--- START ---

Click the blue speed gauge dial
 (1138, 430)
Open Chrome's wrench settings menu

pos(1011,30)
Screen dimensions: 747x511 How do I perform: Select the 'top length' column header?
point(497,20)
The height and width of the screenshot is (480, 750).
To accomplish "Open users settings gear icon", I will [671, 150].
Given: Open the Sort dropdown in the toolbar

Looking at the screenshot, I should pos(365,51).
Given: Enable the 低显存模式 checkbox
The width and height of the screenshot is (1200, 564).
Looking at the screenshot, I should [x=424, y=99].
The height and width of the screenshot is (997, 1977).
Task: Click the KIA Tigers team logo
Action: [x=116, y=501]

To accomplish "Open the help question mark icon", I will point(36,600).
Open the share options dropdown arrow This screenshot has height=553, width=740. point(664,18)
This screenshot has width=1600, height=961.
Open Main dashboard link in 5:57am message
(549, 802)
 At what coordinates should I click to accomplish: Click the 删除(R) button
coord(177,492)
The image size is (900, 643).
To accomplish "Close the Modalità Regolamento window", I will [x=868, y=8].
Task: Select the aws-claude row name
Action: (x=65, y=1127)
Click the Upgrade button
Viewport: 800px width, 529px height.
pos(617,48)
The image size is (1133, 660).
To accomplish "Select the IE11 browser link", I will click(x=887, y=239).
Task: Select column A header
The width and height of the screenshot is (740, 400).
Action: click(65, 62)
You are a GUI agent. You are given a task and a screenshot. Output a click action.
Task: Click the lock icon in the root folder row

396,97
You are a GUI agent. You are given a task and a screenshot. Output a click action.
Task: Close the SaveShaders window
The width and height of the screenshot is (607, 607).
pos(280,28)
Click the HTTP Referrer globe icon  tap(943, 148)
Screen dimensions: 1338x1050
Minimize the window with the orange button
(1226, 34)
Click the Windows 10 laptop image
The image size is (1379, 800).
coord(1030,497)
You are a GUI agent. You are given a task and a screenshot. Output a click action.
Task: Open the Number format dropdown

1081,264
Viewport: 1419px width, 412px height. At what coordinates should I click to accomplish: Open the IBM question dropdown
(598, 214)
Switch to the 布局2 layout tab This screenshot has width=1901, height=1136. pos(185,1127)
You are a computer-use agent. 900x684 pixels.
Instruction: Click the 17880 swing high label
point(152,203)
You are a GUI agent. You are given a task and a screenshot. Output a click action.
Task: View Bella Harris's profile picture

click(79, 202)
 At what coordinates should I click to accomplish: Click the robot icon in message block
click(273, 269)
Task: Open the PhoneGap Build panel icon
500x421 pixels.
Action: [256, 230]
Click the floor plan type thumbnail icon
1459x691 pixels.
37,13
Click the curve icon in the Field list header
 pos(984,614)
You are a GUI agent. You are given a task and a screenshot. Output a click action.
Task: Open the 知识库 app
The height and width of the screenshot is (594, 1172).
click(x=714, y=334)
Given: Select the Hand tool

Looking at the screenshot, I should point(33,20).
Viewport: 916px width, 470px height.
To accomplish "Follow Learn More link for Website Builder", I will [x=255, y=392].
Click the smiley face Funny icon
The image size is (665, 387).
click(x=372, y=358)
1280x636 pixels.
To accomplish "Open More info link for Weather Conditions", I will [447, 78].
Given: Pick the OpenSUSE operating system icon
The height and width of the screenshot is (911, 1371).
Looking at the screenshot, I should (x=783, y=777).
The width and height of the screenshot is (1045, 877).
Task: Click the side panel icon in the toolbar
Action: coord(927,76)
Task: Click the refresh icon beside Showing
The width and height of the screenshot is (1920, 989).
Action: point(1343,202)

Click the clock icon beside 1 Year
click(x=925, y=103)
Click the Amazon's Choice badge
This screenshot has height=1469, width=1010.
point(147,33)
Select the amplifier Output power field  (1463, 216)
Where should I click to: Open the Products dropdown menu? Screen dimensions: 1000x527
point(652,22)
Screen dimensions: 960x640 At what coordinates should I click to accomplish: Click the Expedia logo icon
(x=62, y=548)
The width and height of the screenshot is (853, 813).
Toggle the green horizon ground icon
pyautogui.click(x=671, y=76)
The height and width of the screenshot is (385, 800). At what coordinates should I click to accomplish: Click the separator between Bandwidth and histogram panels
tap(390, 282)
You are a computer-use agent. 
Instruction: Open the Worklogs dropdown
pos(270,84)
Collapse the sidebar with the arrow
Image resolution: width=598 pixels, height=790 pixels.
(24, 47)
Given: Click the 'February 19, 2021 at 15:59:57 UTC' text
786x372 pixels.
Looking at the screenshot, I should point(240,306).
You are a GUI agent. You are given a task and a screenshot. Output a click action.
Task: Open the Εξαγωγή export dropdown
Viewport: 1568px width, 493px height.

--- END ---

*REQUIRED ACTION:* Every entry should be output again exactly as written.

*WRITTEN SOLUTION:*
Click the blue speed gauge dial
 (1138, 430)
Open Chrome's wrench settings menu

pos(1011,30)
Screen dimensions: 747x511 How do I perform: Select the 'top length' column header?
point(497,20)
The height and width of the screenshot is (480, 750).
To accomplish "Open users settings gear icon", I will [671, 150].
Given: Open the Sort dropdown in the toolbar

Looking at the screenshot, I should pos(365,51).
Given: Enable the 低显存模式 checkbox
The width and height of the screenshot is (1200, 564).
Looking at the screenshot, I should [x=424, y=99].
The height and width of the screenshot is (997, 1977).
Task: Click the KIA Tigers team logo
Action: [x=116, y=501]

To accomplish "Open the help question mark icon", I will point(36,600).
Open the share options dropdown arrow This screenshot has height=553, width=740. point(664,18)
This screenshot has width=1600, height=961.
Open Main dashboard link in 5:57am message
(549, 802)
 At what coordinates should I click to accomplish: Click the 删除(R) button
coord(177,492)
The image size is (900, 643).
To accomplish "Close the Modalità Regolamento window", I will [x=868, y=8].
Task: Select the aws-claude row name
Action: (x=65, y=1127)
Click the Upgrade button
Viewport: 800px width, 529px height.
pos(617,48)
The image size is (1133, 660).
To accomplish "Select the IE11 browser link", I will click(x=887, y=239).
Task: Select column A header
The width and height of the screenshot is (740, 400).
Action: click(65, 62)
You are a GUI agent. You are given a task and a screenshot. Output a click action.
Task: Click the lock icon in the root folder row

396,97
You are a GUI agent. You are given a task and a screenshot. Output a click action.
Task: Close the SaveShaders window
The width and height of the screenshot is (607, 607).
pos(280,28)
Click the HTTP Referrer globe icon  tap(943, 148)
Screen dimensions: 1338x1050
Minimize the window with the orange button
(1226, 34)
Click the Windows 10 laptop image
The image size is (1379, 800).
coord(1030,497)
You are a GUI agent. You are given a task and a screenshot. Output a click action.
Task: Open the Number format dropdown

1081,264
Viewport: 1419px width, 412px height. At what coordinates should I click to accomplish: Open the IBM question dropdown
(598, 214)
Switch to the 布局2 layout tab This screenshot has width=1901, height=1136. pos(185,1127)
You are a computer-use agent. 900x684 pixels.
Instruction: Click the 17880 swing high label
point(152,203)
You are a GUI agent. You are given a task and a screenshot. Output a click action.
Task: View Bella Harris's profile picture

click(79, 202)
 At what coordinates should I click to accomplish: Click the robot icon in message block
click(273, 269)
Task: Open the PhoneGap Build panel icon
500x421 pixels.
Action: [256, 230]
Click the floor plan type thumbnail icon
1459x691 pixels.
37,13
Click the curve icon in the Field list header
 pos(984,614)
You are a GUI agent. You are given a task and a screenshot. Output a click action.
Task: Open the 知识库 app
The height and width of the screenshot is (594, 1172).
click(x=714, y=334)
Given: Select the Hand tool

Looking at the screenshot, I should point(33,20).
Viewport: 916px width, 470px height.
To accomplish "Follow Learn More link for Website Builder", I will [x=255, y=392].
Click the smiley face Funny icon
The image size is (665, 387).
click(x=372, y=358)
1280x636 pixels.
To accomplish "Open More info link for Weather Conditions", I will [447, 78].
Given: Pick the OpenSUSE operating system icon
The height and width of the screenshot is (911, 1371).
Looking at the screenshot, I should (x=783, y=777).
The width and height of the screenshot is (1045, 877).
Task: Click the side panel icon in the toolbar
Action: coord(927,76)
Task: Click the refresh icon beside Showing
The width and height of the screenshot is (1920, 989).
Action: point(1343,202)

Click the clock icon beside 1 Year
click(x=925, y=103)
Click the Amazon's Choice badge
This screenshot has height=1469, width=1010.
point(147,33)
Select the amplifier Output power field  (1463, 216)
Where should I click to: Open the Products dropdown menu? Screen dimensions: 1000x527
point(652,22)
Screen dimensions: 960x640 At what coordinates should I click to accomplish: Click the Expedia logo icon
(x=62, y=548)
The width and height of the screenshot is (853, 813).
Toggle the green horizon ground icon
pyautogui.click(x=671, y=76)
The height and width of the screenshot is (385, 800). At what coordinates should I click to accomplish: Click the separator between Bandwidth and histogram panels
tap(390, 282)
You are a computer-use agent. 
Instruction: Open the Worklogs dropdown
pos(270,84)
Collapse the sidebar with the arrow
Image resolution: width=598 pixels, height=790 pixels.
(24, 47)
Given: Click the 'February 19, 2021 at 15:59:57 UTC' text
786x372 pixels.
Looking at the screenshot, I should point(240,306).
You are a GUI agent. You are given a task and a screenshot. Output a click action.
Task: Open the Εξαγωγή export dropdown
Viewport: 1568px width, 493px height.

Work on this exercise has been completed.